Stearns County District Court File No. 73-CV-23-8245
Considered and decided by Reyes, Presiding Judge; Ross, Judge; and Florey, Judge. [*]
ORDER OPINION
Kevin G. Ross, Judge
BASED ON THE FILE, RECORD, AND PROCEEDINGS, AND BECAUSE:
1. Respondent Jolene Foss petitioned the district court for a harassment restraining order against appellant Tanna Warren in October 2023. Foss claimed that Warren would repeatedly drive past her home, threaten her, and had damaged her property.
2. The district court denied Foss's petition for an ex parte harassment restraining order but held a hearing on Foss's petition for a harassment restraining order. Both Foss and Warren appeared at the hearing, and the district court granted Foss's petition. The order prohibits Warren from being within 500 feet of Foss's home until November 2025.

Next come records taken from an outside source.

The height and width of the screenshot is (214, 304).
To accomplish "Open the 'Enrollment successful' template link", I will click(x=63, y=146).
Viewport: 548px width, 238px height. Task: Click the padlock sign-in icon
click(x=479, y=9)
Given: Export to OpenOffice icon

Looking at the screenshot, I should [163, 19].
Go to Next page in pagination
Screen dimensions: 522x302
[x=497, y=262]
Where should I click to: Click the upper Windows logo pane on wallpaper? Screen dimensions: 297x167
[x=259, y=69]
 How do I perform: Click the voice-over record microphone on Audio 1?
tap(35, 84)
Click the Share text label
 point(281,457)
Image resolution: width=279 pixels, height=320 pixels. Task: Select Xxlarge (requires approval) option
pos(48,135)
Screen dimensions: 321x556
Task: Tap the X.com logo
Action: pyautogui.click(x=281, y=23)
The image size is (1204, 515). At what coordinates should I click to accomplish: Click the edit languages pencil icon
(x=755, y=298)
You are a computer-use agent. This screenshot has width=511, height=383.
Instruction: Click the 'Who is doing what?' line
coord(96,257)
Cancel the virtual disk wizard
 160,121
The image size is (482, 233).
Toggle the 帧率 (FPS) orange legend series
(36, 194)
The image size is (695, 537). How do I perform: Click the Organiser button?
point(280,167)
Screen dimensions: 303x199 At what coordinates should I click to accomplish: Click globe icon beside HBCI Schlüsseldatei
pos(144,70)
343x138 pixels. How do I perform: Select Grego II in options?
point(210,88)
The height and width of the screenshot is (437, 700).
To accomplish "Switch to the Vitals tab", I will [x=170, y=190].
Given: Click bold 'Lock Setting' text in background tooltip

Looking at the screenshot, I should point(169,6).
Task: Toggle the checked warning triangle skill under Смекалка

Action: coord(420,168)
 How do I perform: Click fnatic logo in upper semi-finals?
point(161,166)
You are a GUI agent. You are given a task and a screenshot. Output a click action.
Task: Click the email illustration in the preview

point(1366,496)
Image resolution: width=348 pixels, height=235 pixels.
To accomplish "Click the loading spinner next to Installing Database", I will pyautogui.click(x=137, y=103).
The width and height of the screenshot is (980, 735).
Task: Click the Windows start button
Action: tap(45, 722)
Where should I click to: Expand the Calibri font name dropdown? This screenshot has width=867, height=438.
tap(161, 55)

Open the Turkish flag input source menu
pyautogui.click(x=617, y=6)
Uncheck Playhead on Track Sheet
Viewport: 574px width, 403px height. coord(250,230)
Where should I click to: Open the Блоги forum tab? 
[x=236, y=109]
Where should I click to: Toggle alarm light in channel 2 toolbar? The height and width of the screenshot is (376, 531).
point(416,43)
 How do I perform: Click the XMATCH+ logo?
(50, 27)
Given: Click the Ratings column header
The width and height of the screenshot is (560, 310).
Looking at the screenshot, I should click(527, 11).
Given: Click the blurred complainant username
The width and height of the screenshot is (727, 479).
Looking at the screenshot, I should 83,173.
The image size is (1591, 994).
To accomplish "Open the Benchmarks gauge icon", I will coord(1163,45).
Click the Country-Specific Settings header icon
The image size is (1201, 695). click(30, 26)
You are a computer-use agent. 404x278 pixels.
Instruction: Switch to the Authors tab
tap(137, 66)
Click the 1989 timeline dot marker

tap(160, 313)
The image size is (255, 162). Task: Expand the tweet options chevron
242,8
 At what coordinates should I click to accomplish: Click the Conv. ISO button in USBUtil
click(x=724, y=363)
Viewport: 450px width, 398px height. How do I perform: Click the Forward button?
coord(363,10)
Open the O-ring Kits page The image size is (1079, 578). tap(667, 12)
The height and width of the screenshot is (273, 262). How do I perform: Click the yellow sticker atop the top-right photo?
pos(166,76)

3. The appellant bears the burden of providing an adequate record on appeal. Mesenbourg v. Mesenbourg, 538 N.W.2d 489, 494 (Minn.App. 1995). Warren did not order a transcript of the hearing on the harassment restraining order. The documents available for our review in the record are Foss's petition and the district court's order.
4. We review a district court's grant of a harassment restraining order for an abuse of discretion. Kush v. Mathison, 683 N.W.2d 841, 843 (Minn.App. 2004), rev. denied (Minn. Sept. 29, 2004). To do so, the record must include enough information "to show the alleged errors and all matters necessary for consideration of the questions presented." Truesdale v. Friedman, 127 N.W.2d 277, 279 (Minn. 1964).
5. Warren challenges the reliability of the evidence supporting the district court's findings, arguing that Foss made false claims about Warren contacting her family and employer, repeatedly driving past her house, and destroying property. The district court did not state that it found reasonable grounds to believe Foss's claims about Warren destroying property or contacting Foss's family or employer in its findings of fact. We therefore will address Warren's only available argument, which is that Foss did not offer evidence to support the allegations that the district court did find reasonable grounds to believe, specifically, that Warren drove past Foss's house repeatedly.
6. We defer to a district court's findings of fact unless the finding is clearly erroneous. Kush, 683 N.W.2d at 843-44. Because Warren did not order a transcript, we cannot review the evidence presented at the hearing to determine whether the district court clearly erred in its findings of fact. We offer no opinion as to whether the finding that
Warren repeatedly drove by Foss's home meets the statutory definition of harassment, as the question has not been presented here.
IT IS HEREBY ORDERED:
1. The district court's order granting the harassment restraining order is affirmed.
2. Pursuant to Minn. R. Civ. App. P. 136.01, subd. 1(c), this order opinion is nonprecedential, except as law of the case, res judicata, or collateral estoppel.
[*] Retired judge of the Minnesota Court of Appeals, serving by appointment pursuant to Minn. Const. art. VI, § 10.